A Fontana man who tased a police officer during the Jan. 6 riot at the U.S. Capitol and later bragged about it on a group chat admitted Tuesday to multiple criminal charges.
Daniel Rodriguez, 40, during a hearing in a federal courtroom in Washington D.C. pleaded guilty to conspiracy, obstruction of an official proceeding, obstruction of justice and assaulting a law enforcement officer with a deadly or dangerous weapon.
Shortly after his March 2021 arrest, an apparently-tearful Rodriguez during an FBI interview admitted to tasing Metropolitan Police Department Officer Michael Fanone, according to a written transcript of the interview that was later filed with the court.
Fanone, during media interviews, has described members of a mob looting his ammunition, police radio and badge and then threatening to kill him as he lay on the steps of the Capital.
Rodriguez repeatedly told the FBI agents “I’m so stupid” during the interview, the transcript shows, and when asked why he assaulted the officer responded by saying “I don’t know, I’m a piece of (expletive). I’m sorry.

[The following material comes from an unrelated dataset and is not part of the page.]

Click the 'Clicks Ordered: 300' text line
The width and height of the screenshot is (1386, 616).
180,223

I don’t know.”
Prosecutors alleged that Rodriguez — along with Edward Badalian of North Hills — created a group chat on the Telegram app called “Patriots 45 MAGA Gang” and used it to advocate violence against “certain groups and individuals” who “supported” the results of the 2020 presidential election and who held “liberal or communist ideologies” or “positions of authority in government.”

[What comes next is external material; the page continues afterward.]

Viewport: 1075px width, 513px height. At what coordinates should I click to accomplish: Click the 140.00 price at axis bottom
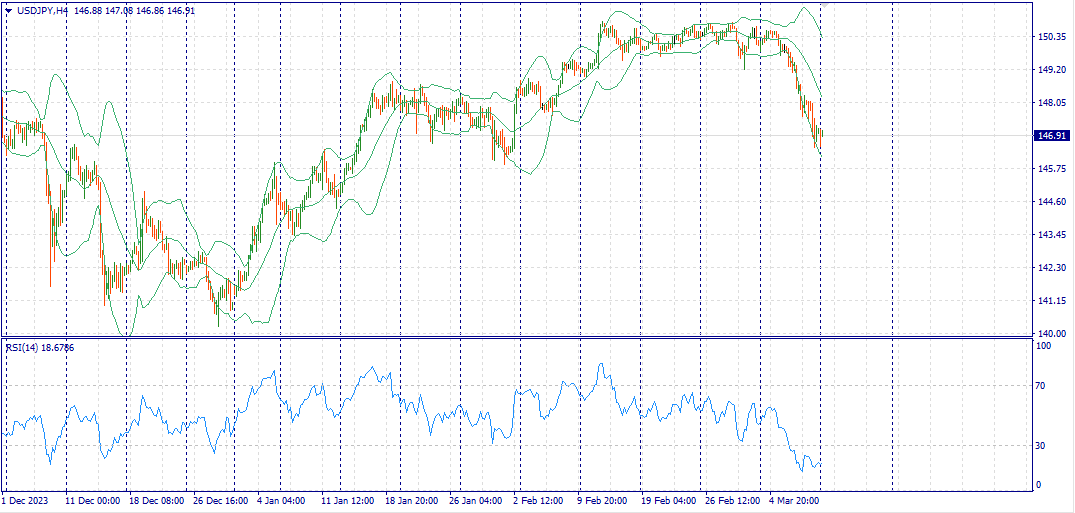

Rodriguez was also involved in collecting weapons and tactical gear to bring to Washington D.C. and coordinating with others before, during and after the riot, according to prosecutors.
In his FBI interview, Rodriguez — a former Panorama City resident — described himself as a devoted follower of then-President Donald Trump who came to believe after Trump’s loss that the election had been stolen and the country was on the verge of “civil war.”